Exercise instructions.
With pictures left out, output exactly the lines from the line holding "Click the battery status icon" through the end of the data, both included.

= = = = = = =

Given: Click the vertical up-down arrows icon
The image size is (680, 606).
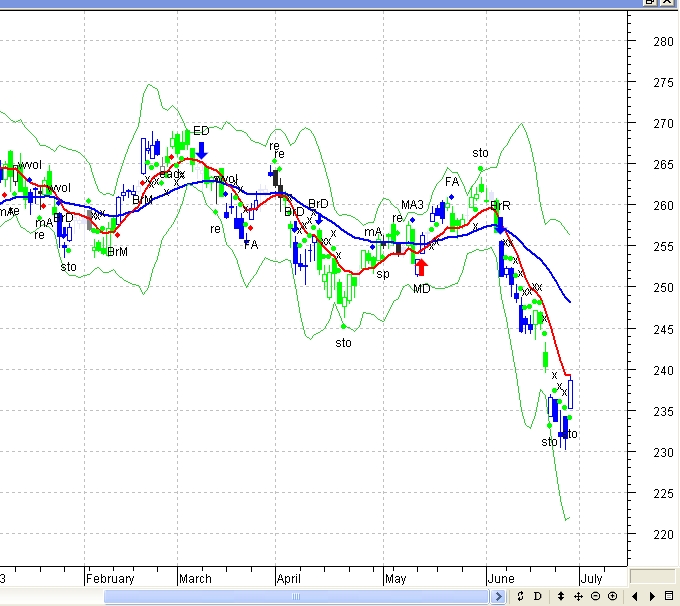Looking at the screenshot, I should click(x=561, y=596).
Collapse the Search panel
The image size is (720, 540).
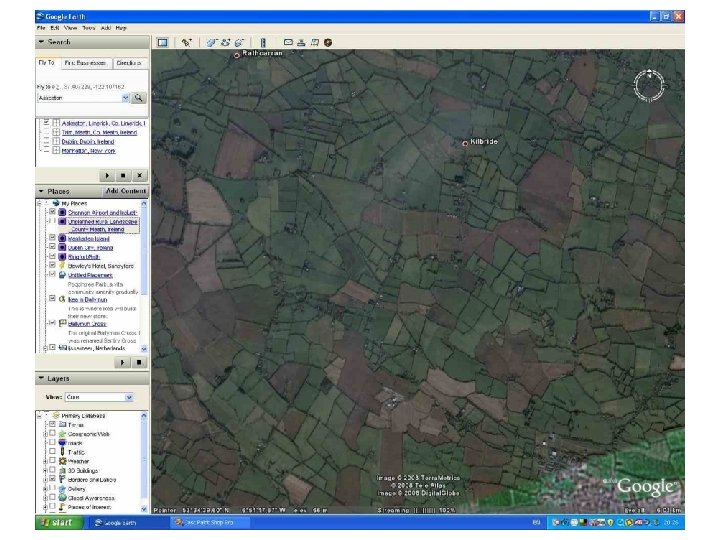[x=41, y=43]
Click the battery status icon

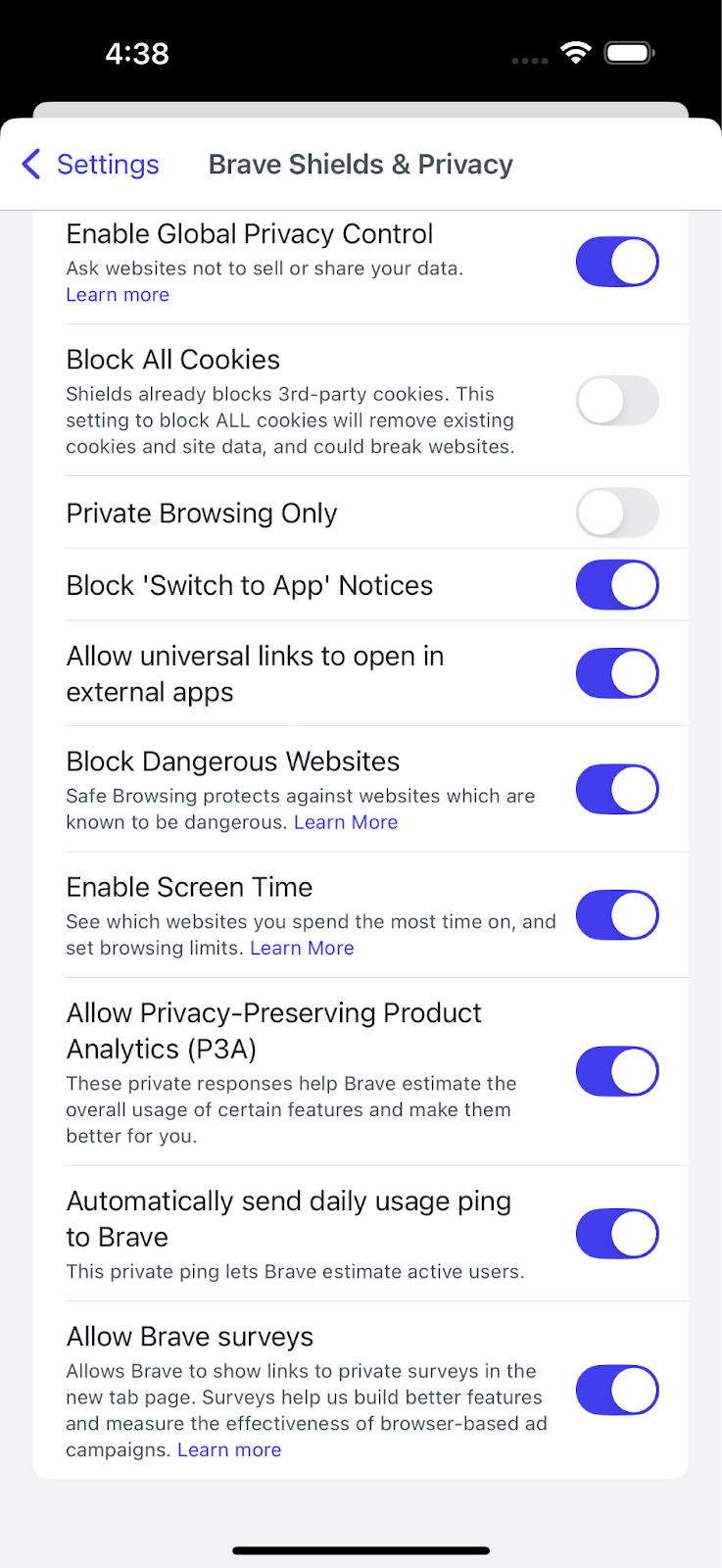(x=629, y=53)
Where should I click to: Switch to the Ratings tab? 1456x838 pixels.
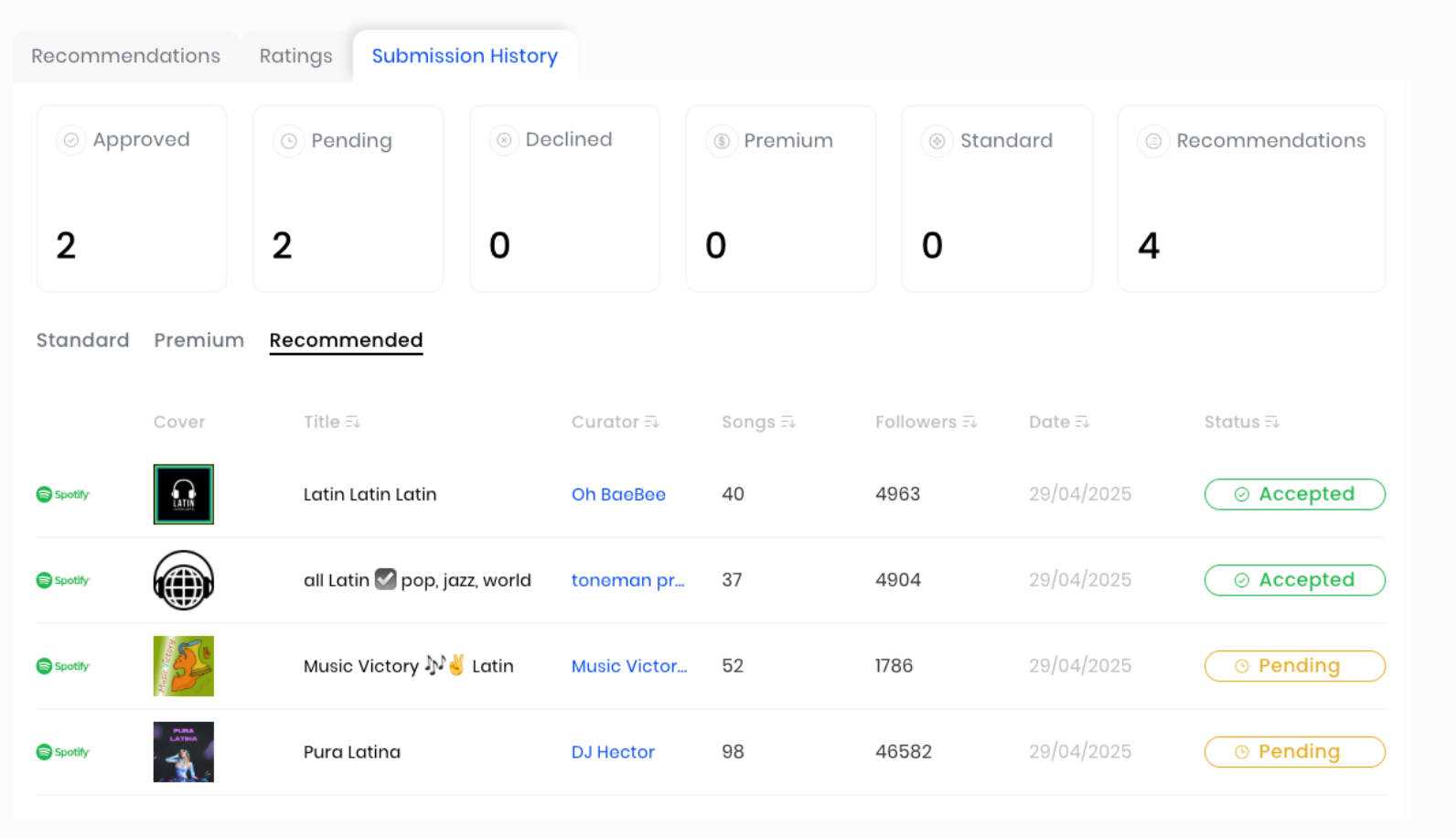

= = = = = = =

Written response.
Click the battery status icon

(x=629, y=53)
Where should I click to: Switch to the Ratings tab? 1456x838 pixels.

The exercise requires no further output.